Dora Morelenbaum encontra a própria turma no EP ‘Vento de beirada’


Cantora e compositora carioca começa a delinear uma assinatura artística pessoal entre ecos da obra de Milton Nascimento. Capa do EP ‘Vento de beirada’, de Dora Morelenbaum
Elisa Maciel com arte de Caio Paiva
Resenha de EP
Título: Vento de beirada
Artista: Dora Morelenbaum
Edição: Alá / Altafonte
Cotação: * * * *
♪ Em setembro, ao anunciar o lançamento do primeiro single, Dó a dó (2020), Dora Morelenbaum disse em entrevista que a música composta com Tom Veloso integraria o EP Vento de beirada, então previsto para janeiro.
Lançada em outubro, a gravação de Dó a dó expôs demasiadamente a marca sonora do pai de Dora, o violoncelista, arranjador e maestro Jaques Morelenbaum, ofuscando a identidade da cantora e compositora debutante.

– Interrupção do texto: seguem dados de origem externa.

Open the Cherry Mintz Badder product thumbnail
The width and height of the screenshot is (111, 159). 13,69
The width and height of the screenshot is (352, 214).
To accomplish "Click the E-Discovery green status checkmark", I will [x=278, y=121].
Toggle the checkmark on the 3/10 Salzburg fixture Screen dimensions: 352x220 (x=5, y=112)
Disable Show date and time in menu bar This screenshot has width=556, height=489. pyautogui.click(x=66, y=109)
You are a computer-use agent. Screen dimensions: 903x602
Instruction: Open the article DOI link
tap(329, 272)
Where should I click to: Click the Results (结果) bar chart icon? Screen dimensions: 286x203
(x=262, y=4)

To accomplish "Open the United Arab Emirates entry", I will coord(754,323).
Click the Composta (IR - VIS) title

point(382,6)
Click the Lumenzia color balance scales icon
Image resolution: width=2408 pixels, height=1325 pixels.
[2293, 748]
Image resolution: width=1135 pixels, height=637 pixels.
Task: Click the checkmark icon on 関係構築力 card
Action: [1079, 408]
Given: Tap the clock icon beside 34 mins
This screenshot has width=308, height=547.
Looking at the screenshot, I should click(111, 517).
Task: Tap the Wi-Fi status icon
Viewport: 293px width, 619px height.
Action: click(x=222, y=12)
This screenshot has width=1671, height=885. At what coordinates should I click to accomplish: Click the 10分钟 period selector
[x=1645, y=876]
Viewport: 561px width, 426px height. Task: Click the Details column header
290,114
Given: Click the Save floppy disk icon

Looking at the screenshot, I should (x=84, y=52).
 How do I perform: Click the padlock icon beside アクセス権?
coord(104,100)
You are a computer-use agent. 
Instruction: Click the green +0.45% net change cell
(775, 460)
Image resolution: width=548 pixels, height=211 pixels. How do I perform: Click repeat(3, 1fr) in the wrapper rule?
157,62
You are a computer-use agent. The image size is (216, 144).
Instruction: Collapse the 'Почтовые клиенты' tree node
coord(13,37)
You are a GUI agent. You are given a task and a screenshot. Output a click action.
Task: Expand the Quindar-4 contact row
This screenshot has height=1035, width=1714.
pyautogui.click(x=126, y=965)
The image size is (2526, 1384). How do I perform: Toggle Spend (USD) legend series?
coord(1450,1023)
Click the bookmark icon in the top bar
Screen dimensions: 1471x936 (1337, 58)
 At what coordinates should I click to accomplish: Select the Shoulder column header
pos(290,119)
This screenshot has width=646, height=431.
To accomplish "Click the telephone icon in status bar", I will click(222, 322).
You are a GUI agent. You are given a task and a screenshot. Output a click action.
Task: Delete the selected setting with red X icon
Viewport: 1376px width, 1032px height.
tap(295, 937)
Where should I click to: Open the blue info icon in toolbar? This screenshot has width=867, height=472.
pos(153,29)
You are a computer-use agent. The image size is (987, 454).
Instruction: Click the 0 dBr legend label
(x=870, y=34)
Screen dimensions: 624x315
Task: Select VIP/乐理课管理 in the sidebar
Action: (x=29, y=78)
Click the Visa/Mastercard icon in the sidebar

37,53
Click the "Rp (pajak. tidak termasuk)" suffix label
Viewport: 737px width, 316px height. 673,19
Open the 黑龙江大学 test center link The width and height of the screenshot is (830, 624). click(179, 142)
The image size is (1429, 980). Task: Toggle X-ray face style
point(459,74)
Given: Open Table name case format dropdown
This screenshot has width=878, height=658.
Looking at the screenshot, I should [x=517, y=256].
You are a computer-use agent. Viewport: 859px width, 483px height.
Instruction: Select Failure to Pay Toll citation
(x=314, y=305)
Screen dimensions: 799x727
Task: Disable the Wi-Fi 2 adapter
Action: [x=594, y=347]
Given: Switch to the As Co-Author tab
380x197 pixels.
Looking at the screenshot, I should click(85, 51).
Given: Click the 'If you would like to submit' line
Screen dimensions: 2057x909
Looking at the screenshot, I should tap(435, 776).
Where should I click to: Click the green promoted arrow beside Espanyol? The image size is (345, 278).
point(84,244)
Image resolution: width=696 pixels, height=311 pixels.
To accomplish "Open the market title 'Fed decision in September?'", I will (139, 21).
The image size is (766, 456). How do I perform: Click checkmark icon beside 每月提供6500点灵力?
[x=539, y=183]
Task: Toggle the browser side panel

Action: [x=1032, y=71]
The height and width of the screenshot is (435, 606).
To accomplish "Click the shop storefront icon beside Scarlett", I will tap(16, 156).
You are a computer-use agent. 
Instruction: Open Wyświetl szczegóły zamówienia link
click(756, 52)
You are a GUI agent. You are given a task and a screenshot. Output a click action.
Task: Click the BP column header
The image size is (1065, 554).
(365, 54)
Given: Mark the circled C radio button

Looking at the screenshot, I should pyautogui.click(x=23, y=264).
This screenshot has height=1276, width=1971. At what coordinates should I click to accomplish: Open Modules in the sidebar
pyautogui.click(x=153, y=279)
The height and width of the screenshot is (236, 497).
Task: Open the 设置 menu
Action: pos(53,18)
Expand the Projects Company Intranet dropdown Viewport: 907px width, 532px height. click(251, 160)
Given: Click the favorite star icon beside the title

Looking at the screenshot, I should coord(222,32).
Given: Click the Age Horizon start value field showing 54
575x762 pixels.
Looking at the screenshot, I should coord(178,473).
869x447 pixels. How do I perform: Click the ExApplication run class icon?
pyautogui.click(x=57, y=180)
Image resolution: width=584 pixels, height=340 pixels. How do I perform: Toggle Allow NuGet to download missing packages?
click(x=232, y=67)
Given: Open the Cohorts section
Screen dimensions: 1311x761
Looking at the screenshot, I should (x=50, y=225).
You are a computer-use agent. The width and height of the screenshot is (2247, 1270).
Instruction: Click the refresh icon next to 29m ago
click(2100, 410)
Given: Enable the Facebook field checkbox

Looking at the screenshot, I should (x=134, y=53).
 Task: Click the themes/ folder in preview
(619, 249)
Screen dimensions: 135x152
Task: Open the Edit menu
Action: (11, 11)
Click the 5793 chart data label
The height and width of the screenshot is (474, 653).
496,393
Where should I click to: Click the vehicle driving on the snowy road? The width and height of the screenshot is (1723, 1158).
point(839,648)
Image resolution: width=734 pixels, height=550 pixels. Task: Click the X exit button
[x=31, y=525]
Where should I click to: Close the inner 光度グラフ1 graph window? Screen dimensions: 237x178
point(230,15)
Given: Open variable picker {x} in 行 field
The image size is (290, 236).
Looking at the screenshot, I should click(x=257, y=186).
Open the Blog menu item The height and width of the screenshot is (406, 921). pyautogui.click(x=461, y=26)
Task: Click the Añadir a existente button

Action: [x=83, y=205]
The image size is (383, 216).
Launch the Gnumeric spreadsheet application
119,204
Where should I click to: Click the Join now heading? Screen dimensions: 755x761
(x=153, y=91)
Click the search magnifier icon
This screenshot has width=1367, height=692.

Talvez por isso, Dó a dó tem ficado fora do repertório do disco – efetivamente editado na quinta-feira, 15 de outubro, com três músicas e capa criada por Caio Paiva – em decisão acertada, já que o EP Vento de beirada é o real cartão de visitas da artista.
Gravadas com produção musical orquestrada pela própria Dora com Ana Frango Elétrico, Guilherme Lírio e Lucas Nunes, as três músicas do EP Vento de beirada são suficientes para vislumbrar futuro para a ex-futura arquiteta no campus da música brasileira.
Elencada no texto de apresentação do disco como uma das principais referências da música de Dora, a obra de Milton Nascimento de fato ecoa na audição do disco, sobretudo nas cores vivas de Avermelhar, composição da artista, sem anular a assinatura que Dora começa a delinear com o EP Vento de beirada.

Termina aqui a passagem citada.